Después vino el grupo femenino de escritoras de Coro que nunca antes tuvo Venezuela. Su lideresa fue Polita de Lima(1869-1944). Pero entre ellas estuvo también Virginia Gil de Hermoso(1856-1913), la primera mujer novelista en tener largo eco con sus novelas en el país y quien escribió nuestra primera novela social que no llegó a publicar, se imprimió muchas décadas después. Nos referimos a El recluta.

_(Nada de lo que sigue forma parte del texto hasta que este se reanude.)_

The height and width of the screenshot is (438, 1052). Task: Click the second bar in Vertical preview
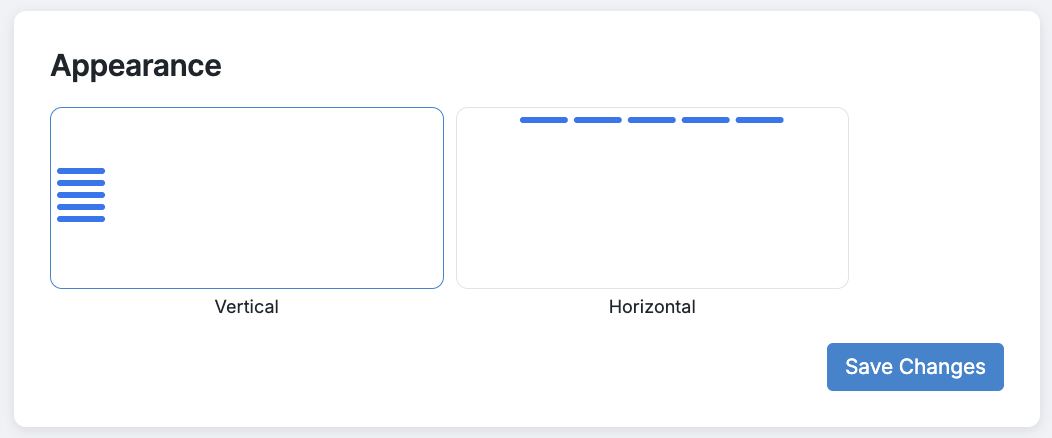81,183
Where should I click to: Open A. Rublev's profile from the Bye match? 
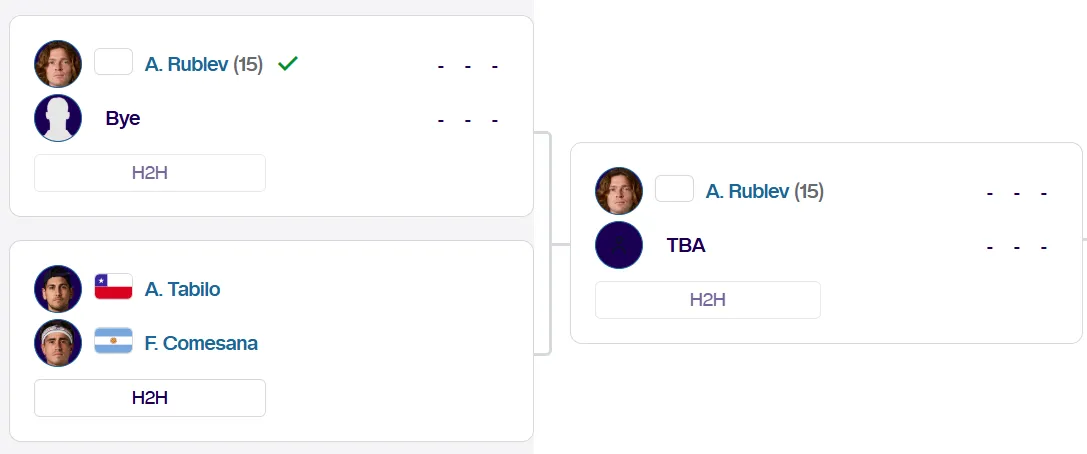pyautogui.click(x=187, y=64)
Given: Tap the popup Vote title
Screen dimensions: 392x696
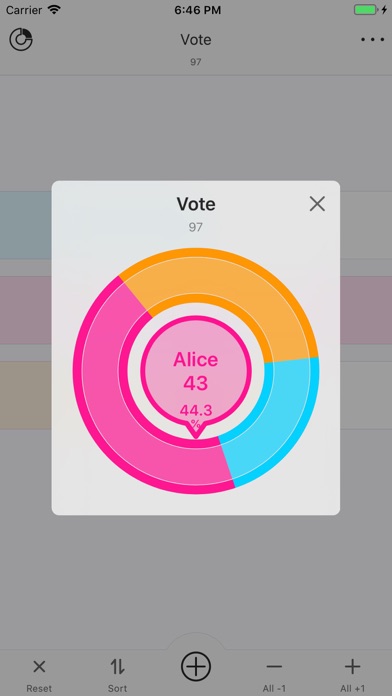Looking at the screenshot, I should point(196,204).
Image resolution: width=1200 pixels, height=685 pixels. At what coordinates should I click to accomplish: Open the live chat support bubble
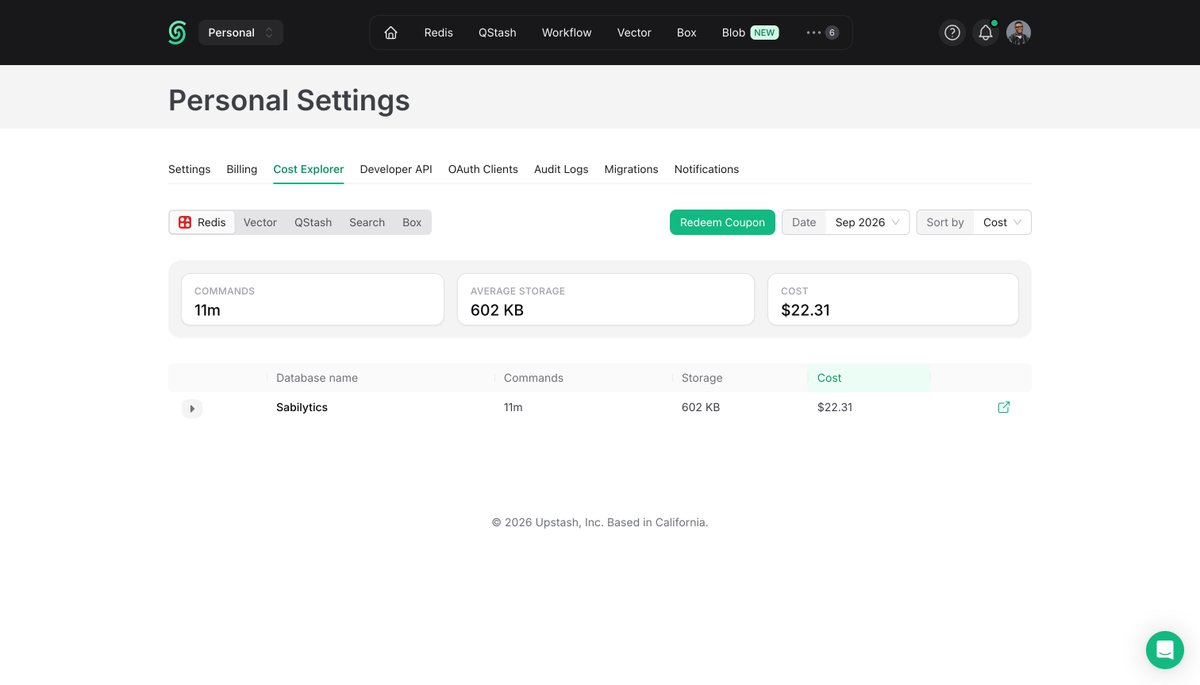pos(1165,650)
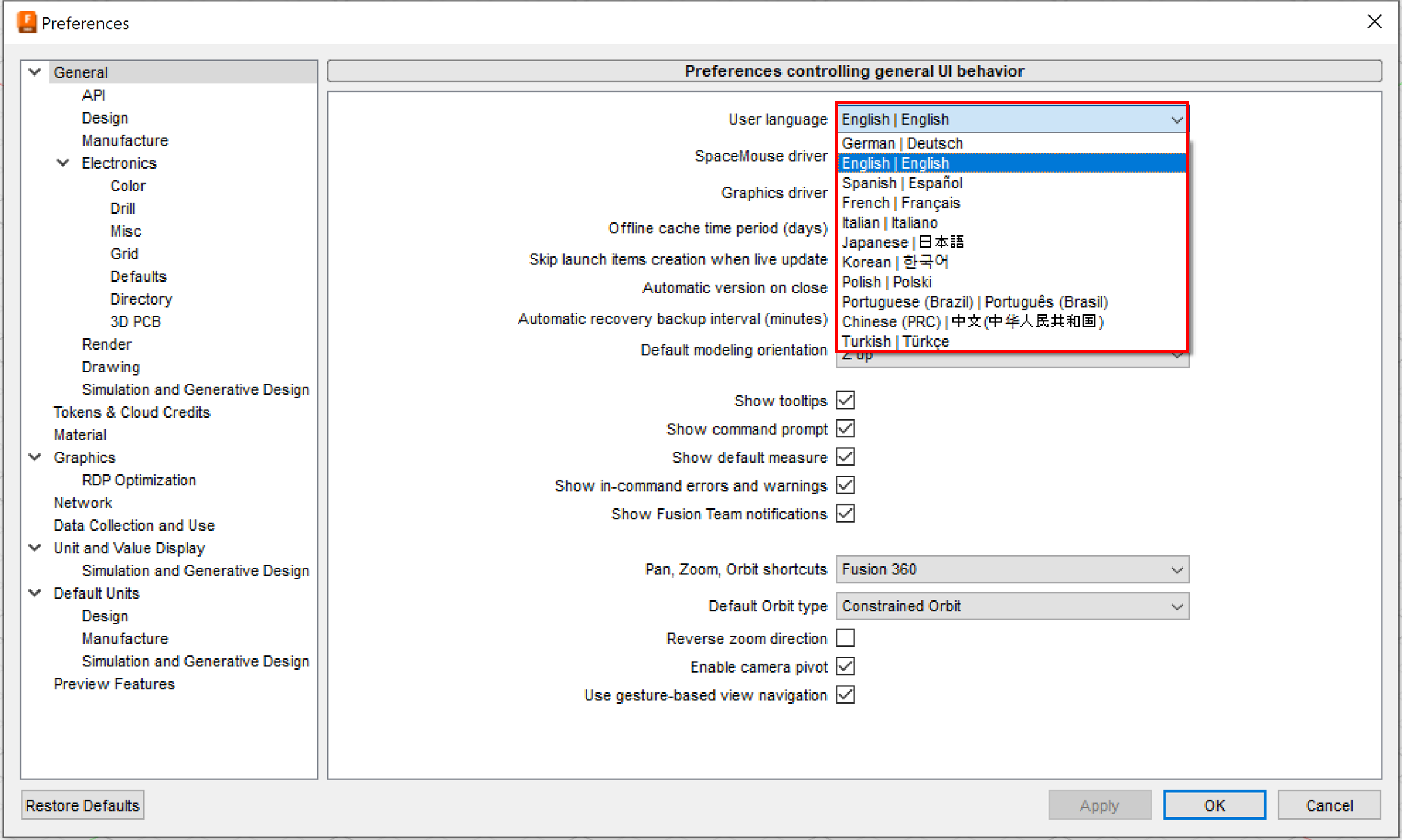Select Japanese language option in list
Screen dimensions: 1402x840
(x=902, y=243)
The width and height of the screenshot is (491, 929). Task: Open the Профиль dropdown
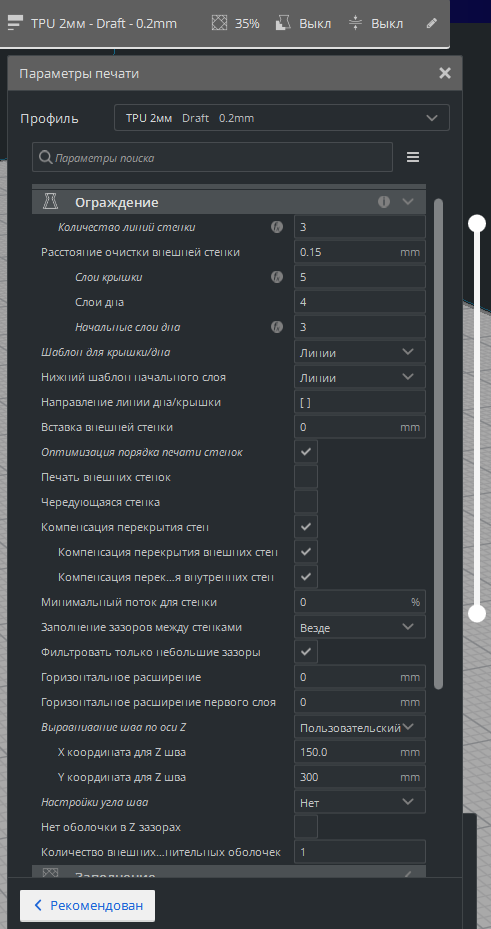tap(282, 118)
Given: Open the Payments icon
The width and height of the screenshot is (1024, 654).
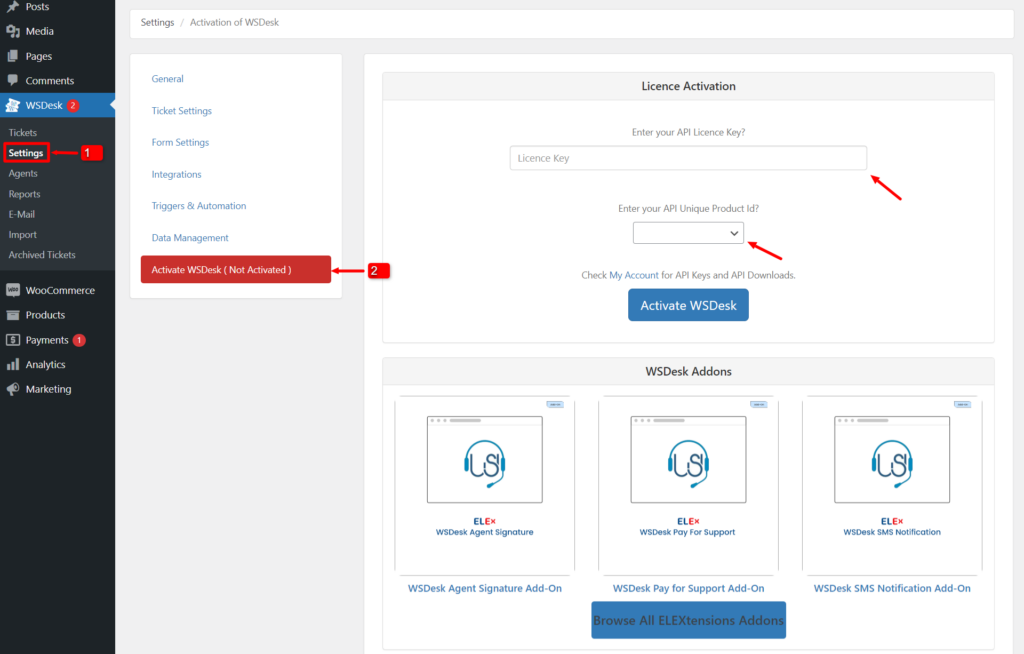Looking at the screenshot, I should (x=13, y=339).
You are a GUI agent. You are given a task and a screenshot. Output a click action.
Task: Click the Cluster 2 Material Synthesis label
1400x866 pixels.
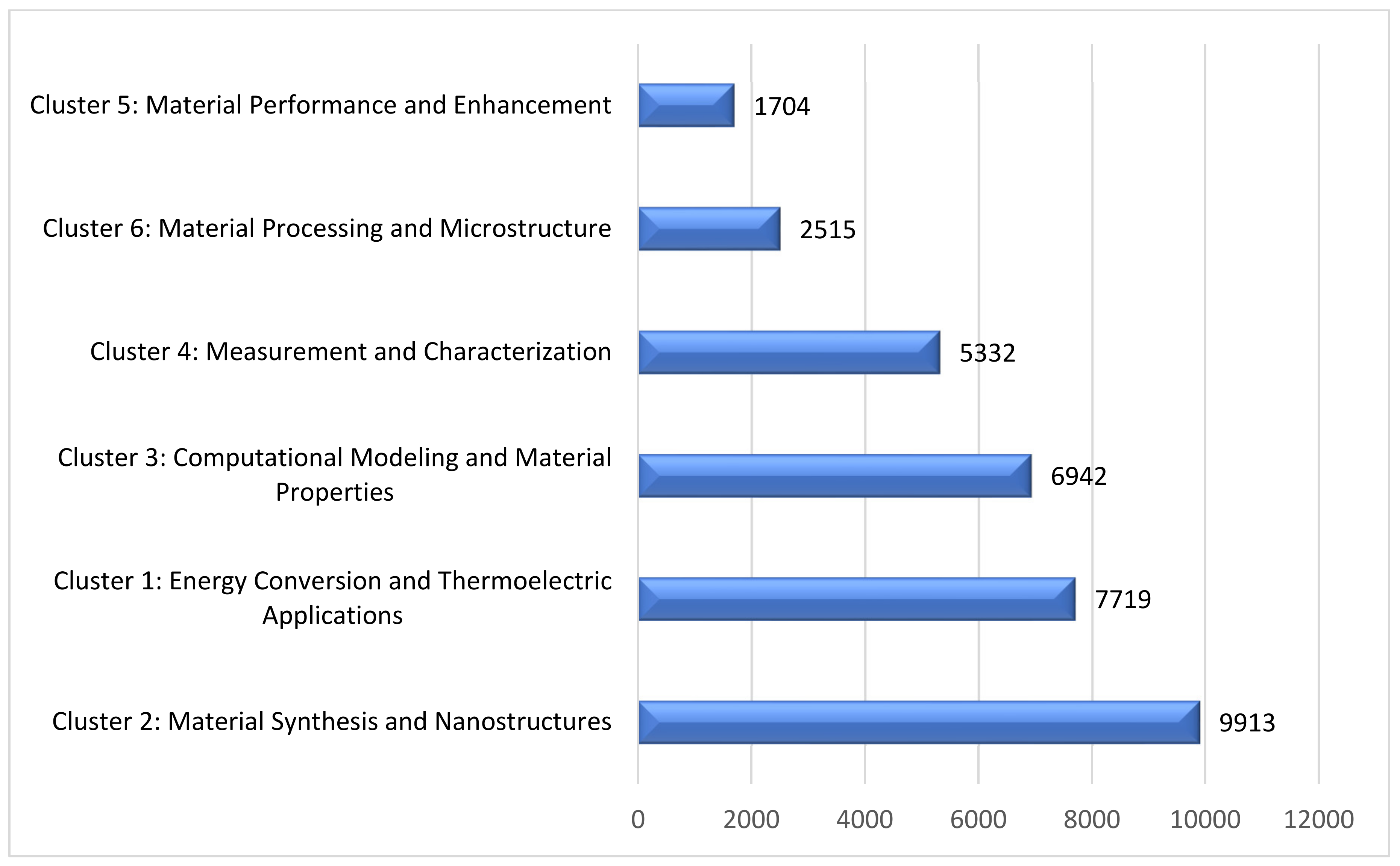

De los años siguientes al grupo de Coro fueron Mercedes Pérez Freites(1885-1921), en verdad Mercedes Guevara Rojas de Pérez Freites, la aparición de nuestra figura mayor: Teresa de la Parra, quien con su Influencia de las mujeres en la formación del alma americana escribió nuestro primer libro feminista, este fue originalmente publicado bajo el título de Tres conferencias inéditas(1961) y más tarde, desde 1965, impreso con su verdadero título.
Las mujeres estuvieron presentes en el movimiento de la Semana del Estudiante en 1928 y activas en los siguientes siete años. Estos han sido unos años que apenas han sido explorados, en él se abrió el primer bachillerato femenino y los primeros cursos de formación de las mujeres. Por ello no estaban nuestras féminas faltas de palabras cuando a los trece días de la muerte del general Juan Vicente Gómez(1857-1935) enviaron su célebre Mensaje al general López Contreras(Diciembre 30,1935), que es el primer documento feminista de la historia de Venezuela.

Allí se inició la gran lucha: obtención de los derechos civiles(1942), de los políticos(1947) y del derecho al voto(1946). Allí todas estas mujeres se desdoblaron porque fueron seres de actividad cívica, luchadoras a favor de la mujer y del niño, activistas culturales y literarias.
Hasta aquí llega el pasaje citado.